• **Exercise instructions**: Line by line, output everything from the one that contains "The image size" through the end of the material below, exactly as written and with no pictures.

• **Source records**:

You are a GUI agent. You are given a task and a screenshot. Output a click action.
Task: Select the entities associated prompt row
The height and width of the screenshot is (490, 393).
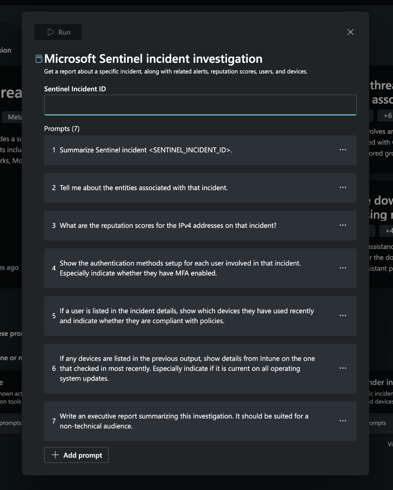click(x=144, y=188)
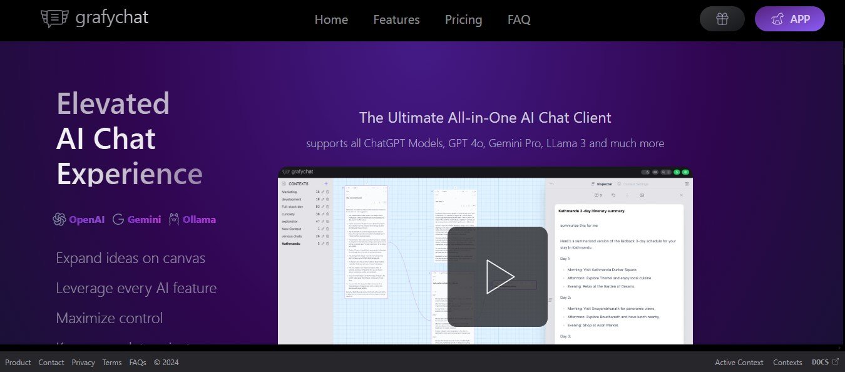Click the Gemini logo icon
This screenshot has height=372, width=845.
pos(118,219)
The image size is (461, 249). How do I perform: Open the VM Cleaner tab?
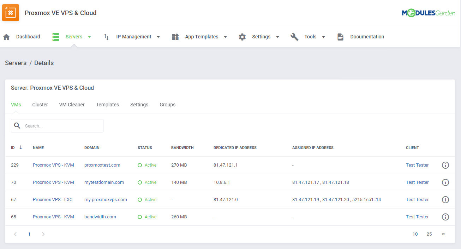(72, 105)
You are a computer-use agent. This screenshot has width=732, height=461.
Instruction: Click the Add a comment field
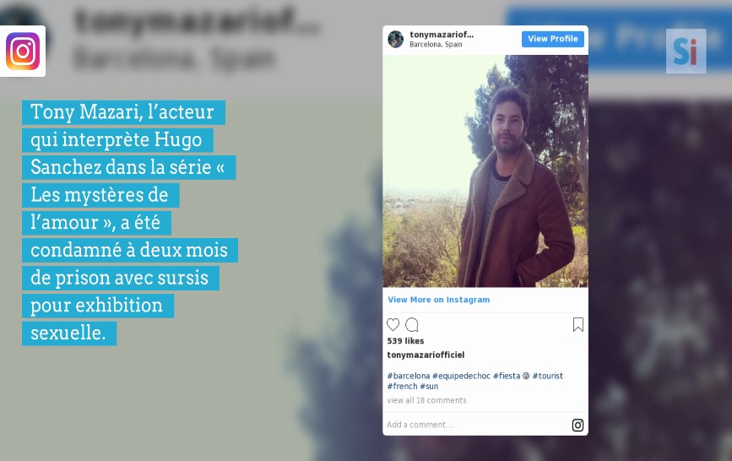coord(476,425)
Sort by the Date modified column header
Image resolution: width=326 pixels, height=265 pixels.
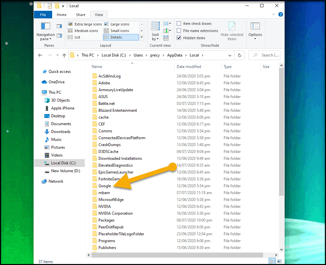coord(189,67)
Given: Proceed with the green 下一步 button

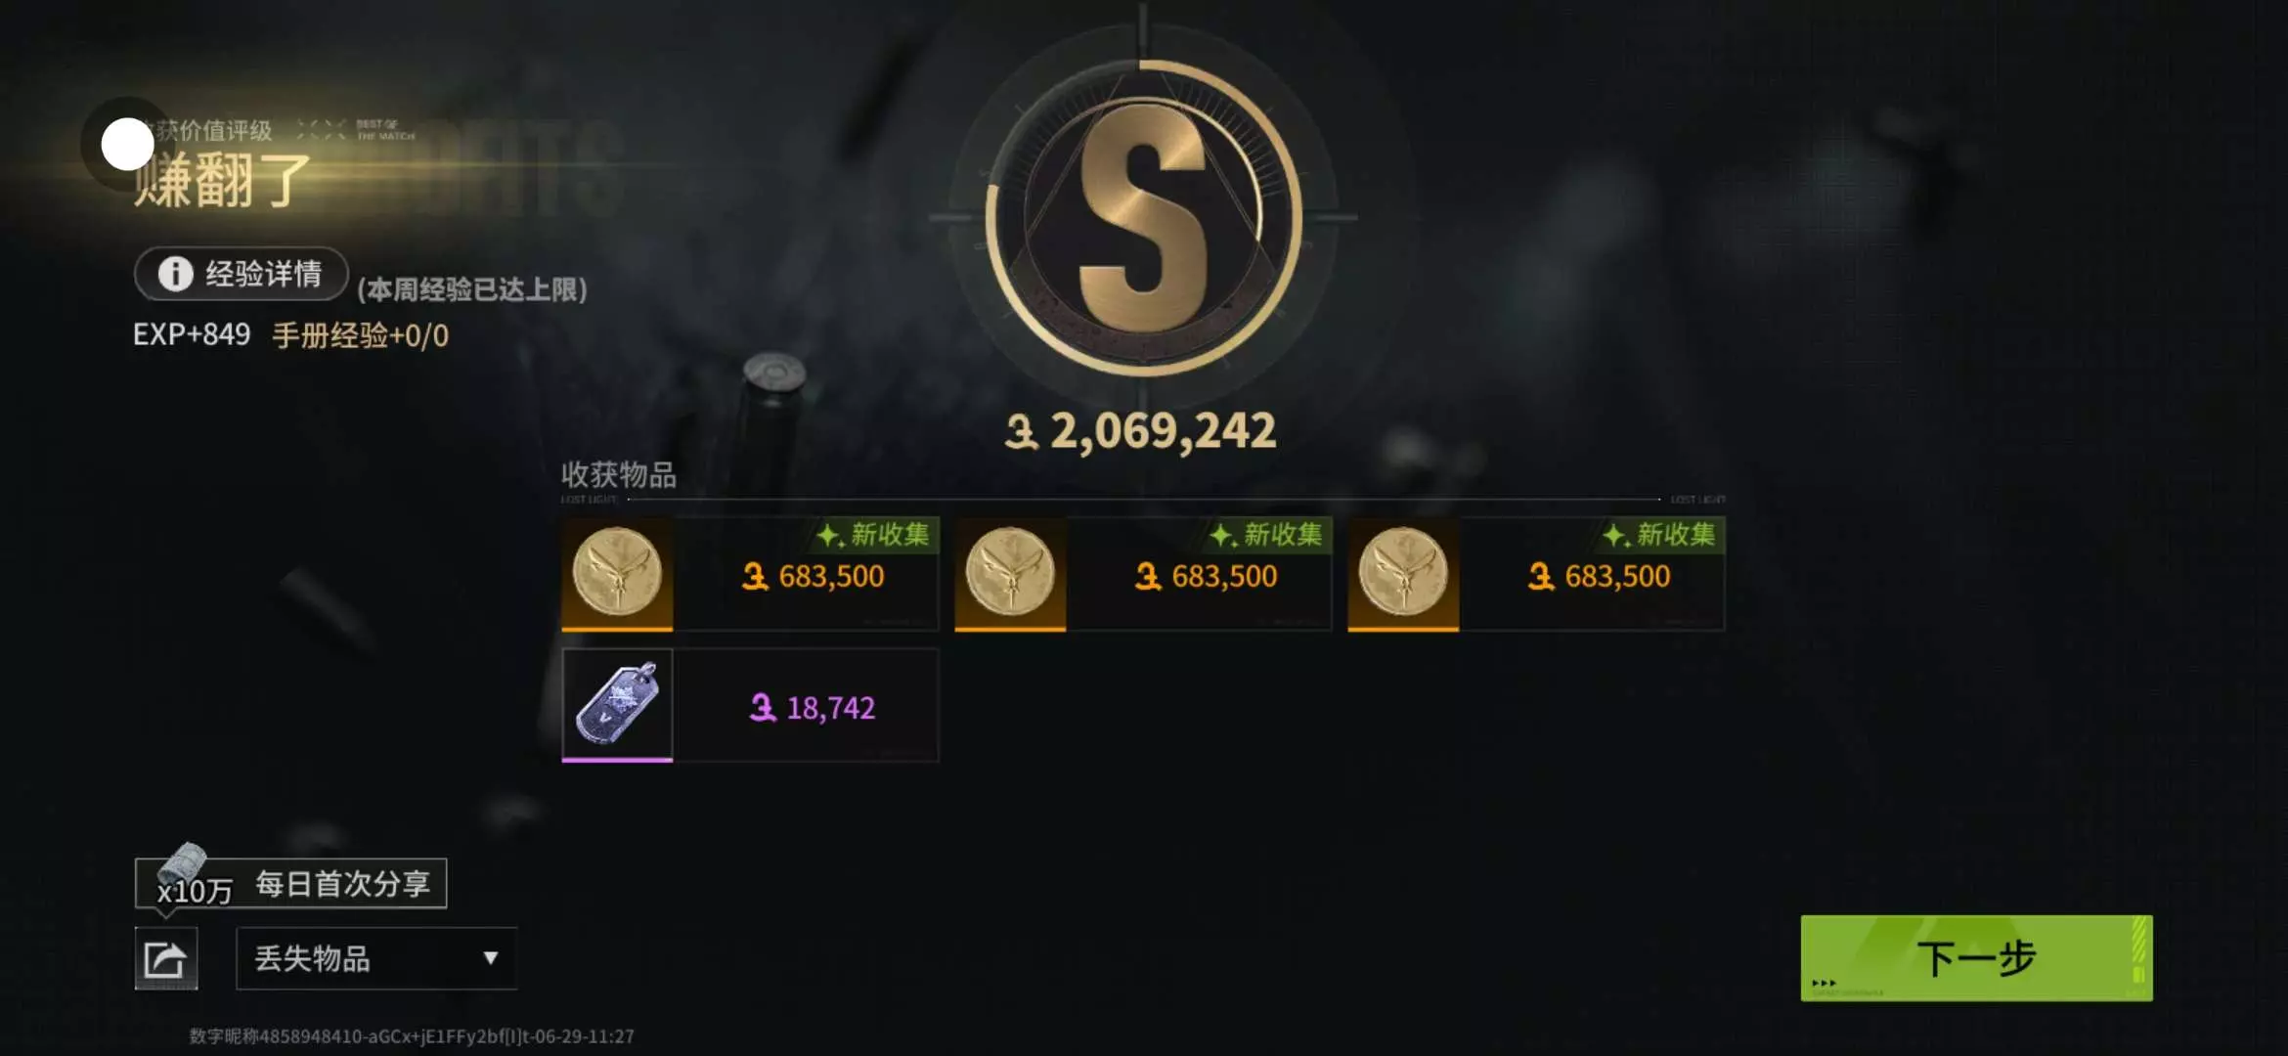Looking at the screenshot, I should coord(1976,958).
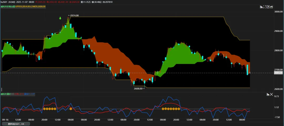Click the 3000.00 price axis label
The height and width of the screenshot is (126, 284).
pos(278,12)
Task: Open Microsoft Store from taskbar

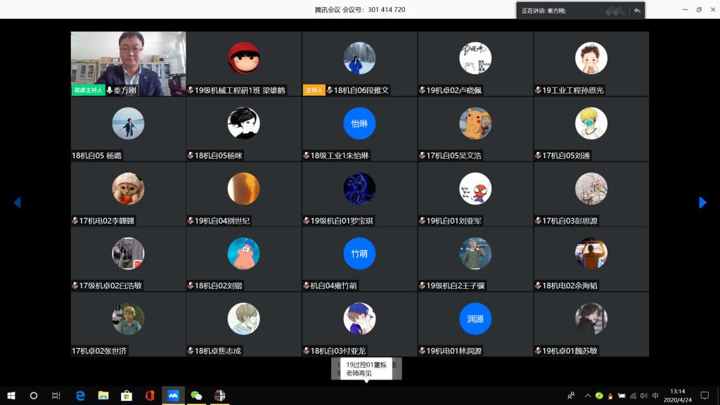Action: point(127,395)
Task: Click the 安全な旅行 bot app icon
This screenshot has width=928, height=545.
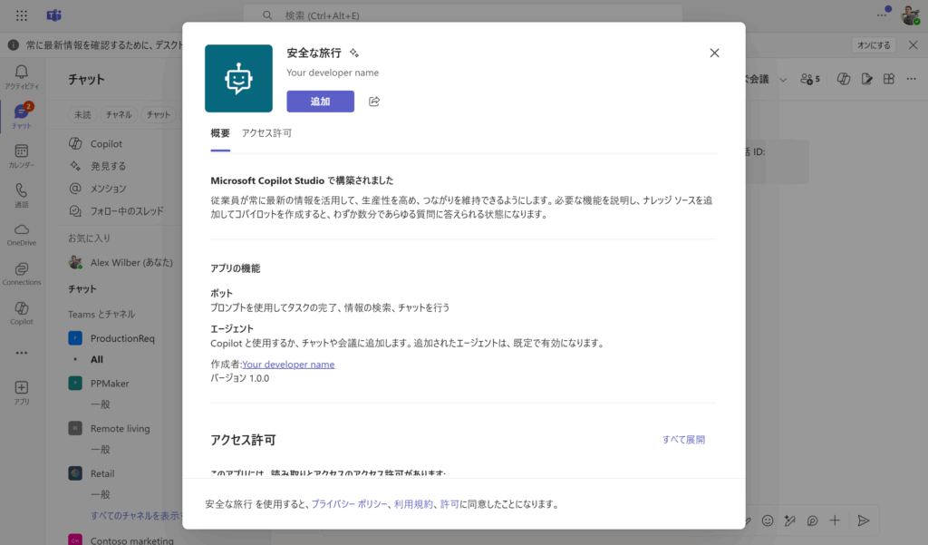Action: pos(238,79)
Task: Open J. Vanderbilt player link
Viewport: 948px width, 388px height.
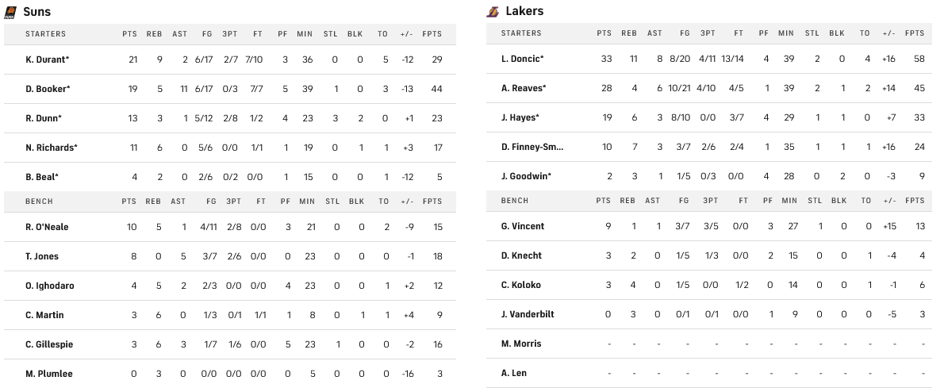Action: [528, 314]
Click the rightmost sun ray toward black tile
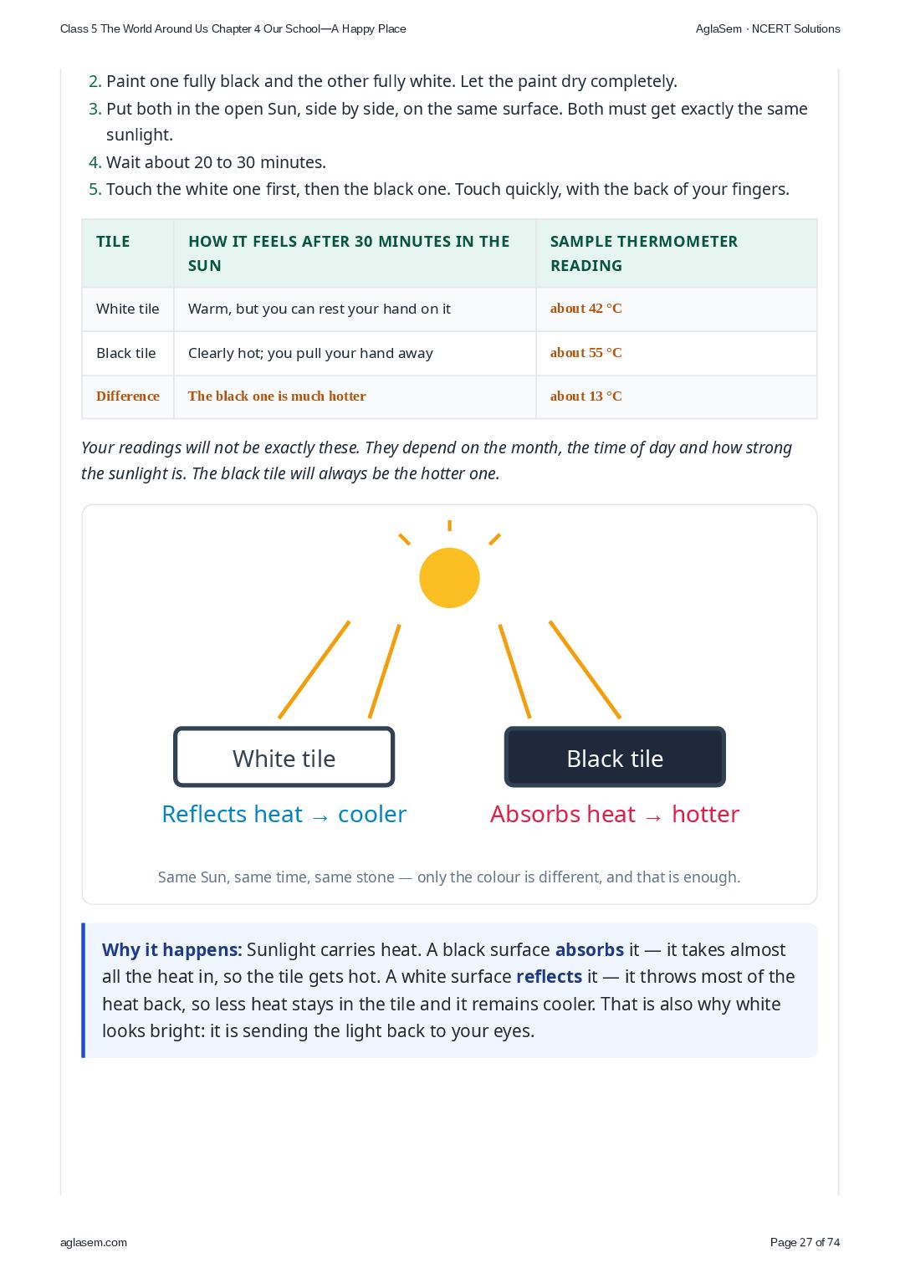 click(x=585, y=669)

• **Solution to this problem**:
The image size is (461, 249). How do I perform: Open the VM Cleaner tab?
(72, 105)
You are a computer-use agent. This screenshot has width=732, height=461.
Instruction: Click the Add a comment field
coord(476,425)
Sort by the Date modified column header
Image resolution: width=326 pixels, height=265 pixels.
coord(189,67)
Given: Proceed with the green 下一步 button

Looking at the screenshot, I should coord(1976,958).
Click the 3000.00 price axis label
The height and width of the screenshot is (126, 284).
pos(278,12)
Task: Open Microsoft Store from taskbar

Action: point(127,395)
Task: Click the 安全な旅行 bot app icon
This screenshot has width=928, height=545.
Action: pos(238,79)
Task: Open J. Vanderbilt player link
Viewport: 948px width, 388px height.
Action: [528, 314]
Click the rightmost sun ray toward black tile
 click(x=585, y=669)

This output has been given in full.